[Dataset entries]
^^^^^^^^

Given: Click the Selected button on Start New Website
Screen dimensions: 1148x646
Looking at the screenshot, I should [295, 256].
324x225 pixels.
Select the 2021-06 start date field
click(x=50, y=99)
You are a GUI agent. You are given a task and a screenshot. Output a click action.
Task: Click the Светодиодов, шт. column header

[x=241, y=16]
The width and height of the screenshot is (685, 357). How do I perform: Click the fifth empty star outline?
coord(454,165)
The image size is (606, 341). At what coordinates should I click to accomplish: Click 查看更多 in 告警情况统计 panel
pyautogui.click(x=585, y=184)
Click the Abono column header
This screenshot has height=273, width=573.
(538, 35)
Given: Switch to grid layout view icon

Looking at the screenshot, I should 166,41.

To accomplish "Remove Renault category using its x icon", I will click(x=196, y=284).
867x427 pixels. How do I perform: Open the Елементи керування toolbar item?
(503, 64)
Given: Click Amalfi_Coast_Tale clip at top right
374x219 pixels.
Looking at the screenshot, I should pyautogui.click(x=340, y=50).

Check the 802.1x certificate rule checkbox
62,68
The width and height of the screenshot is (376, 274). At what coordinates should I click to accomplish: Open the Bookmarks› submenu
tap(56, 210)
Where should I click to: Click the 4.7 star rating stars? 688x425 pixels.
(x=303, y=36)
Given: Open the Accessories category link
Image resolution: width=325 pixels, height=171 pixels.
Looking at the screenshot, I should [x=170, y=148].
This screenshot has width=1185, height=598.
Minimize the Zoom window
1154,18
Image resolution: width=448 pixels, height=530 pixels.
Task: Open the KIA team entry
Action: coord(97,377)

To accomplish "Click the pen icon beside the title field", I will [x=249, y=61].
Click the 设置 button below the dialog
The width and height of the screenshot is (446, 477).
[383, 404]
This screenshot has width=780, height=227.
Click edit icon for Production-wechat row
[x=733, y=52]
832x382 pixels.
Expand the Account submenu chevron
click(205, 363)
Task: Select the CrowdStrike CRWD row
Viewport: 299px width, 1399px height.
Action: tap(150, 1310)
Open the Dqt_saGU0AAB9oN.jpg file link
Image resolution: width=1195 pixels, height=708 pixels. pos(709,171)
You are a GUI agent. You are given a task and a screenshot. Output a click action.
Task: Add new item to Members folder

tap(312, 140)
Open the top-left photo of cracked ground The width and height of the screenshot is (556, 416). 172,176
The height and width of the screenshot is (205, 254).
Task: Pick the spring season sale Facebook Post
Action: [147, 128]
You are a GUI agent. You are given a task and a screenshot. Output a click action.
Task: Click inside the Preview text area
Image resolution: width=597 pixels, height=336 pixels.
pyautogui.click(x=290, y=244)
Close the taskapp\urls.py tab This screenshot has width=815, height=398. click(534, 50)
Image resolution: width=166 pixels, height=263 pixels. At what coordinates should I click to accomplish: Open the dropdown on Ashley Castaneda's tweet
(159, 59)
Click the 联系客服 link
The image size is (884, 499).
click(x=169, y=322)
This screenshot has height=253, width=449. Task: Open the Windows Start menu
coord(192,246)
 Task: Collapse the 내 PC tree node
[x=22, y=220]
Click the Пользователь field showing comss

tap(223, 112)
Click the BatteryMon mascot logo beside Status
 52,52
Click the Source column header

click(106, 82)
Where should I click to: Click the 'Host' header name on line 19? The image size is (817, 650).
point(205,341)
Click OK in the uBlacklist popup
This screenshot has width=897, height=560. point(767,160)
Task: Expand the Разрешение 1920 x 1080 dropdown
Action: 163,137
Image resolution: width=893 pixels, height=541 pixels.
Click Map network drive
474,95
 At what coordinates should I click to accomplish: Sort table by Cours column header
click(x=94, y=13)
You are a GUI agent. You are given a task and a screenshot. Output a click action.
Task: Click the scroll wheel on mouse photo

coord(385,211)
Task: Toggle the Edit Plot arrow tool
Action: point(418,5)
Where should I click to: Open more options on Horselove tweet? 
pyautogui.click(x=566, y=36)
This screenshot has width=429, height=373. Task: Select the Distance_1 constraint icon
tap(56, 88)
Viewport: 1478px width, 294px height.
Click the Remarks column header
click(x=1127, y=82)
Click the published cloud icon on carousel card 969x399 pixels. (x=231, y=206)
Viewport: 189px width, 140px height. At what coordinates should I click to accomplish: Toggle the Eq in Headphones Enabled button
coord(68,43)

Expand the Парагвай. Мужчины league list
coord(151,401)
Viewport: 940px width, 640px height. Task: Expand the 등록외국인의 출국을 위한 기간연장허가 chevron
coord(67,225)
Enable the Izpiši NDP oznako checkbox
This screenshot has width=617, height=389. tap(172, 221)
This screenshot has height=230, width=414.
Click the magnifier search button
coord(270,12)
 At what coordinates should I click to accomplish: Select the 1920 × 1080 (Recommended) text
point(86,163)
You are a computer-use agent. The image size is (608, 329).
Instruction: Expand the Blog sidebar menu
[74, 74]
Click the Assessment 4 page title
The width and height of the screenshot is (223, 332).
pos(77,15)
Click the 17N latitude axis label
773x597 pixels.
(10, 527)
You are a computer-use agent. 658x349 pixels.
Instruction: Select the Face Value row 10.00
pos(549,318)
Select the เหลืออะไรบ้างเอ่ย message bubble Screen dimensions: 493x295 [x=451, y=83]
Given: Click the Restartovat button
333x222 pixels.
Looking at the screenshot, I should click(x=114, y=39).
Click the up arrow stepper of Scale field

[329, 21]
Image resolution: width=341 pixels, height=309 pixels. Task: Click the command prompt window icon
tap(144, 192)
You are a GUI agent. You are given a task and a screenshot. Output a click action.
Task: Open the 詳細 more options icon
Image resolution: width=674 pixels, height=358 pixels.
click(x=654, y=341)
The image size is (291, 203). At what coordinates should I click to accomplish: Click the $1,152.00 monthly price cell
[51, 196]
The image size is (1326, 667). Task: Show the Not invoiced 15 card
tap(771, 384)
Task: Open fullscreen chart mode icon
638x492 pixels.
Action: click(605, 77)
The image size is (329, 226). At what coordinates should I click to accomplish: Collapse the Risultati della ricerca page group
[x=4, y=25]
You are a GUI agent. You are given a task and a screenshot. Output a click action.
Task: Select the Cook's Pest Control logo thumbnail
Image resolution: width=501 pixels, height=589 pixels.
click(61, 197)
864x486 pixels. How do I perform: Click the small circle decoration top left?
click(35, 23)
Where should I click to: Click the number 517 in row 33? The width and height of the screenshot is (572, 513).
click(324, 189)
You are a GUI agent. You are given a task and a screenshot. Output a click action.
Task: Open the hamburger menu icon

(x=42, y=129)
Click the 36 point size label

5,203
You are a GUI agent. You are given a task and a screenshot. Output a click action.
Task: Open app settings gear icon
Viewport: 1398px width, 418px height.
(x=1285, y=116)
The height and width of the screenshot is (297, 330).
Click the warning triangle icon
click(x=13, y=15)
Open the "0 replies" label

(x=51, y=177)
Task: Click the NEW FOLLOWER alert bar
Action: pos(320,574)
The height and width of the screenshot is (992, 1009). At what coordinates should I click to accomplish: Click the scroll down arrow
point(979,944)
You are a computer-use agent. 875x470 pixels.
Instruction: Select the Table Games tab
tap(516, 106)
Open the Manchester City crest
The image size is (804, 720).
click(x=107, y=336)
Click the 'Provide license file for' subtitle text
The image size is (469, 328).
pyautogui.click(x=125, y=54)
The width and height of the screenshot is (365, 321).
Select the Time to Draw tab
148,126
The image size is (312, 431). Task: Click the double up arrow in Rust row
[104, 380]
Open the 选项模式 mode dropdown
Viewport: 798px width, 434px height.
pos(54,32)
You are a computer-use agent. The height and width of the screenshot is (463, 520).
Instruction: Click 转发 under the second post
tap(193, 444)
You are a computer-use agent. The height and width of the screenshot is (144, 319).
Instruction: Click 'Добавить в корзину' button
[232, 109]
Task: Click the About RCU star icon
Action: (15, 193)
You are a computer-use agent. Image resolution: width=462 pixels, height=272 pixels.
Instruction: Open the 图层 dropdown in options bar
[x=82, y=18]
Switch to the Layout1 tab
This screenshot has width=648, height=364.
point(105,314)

^^^^^^^^

## Instructions for the task
Every line above from the line with "You are a computer-use agent. The image" to the line with "You are a computer-use agent. 658x349 pixels." is wanted, ends included; write them out exactly and add no other line.

## Output of the exercise
You are a computer-use agent. The image size is (608, 329).
Instruction: Expand the Blog sidebar menu
[74, 74]
Click the Assessment 4 page title
The width and height of the screenshot is (223, 332).
pos(77,15)
Click the 17N latitude axis label
773x597 pixels.
(10, 527)
You are a computer-use agent. 658x349 pixels.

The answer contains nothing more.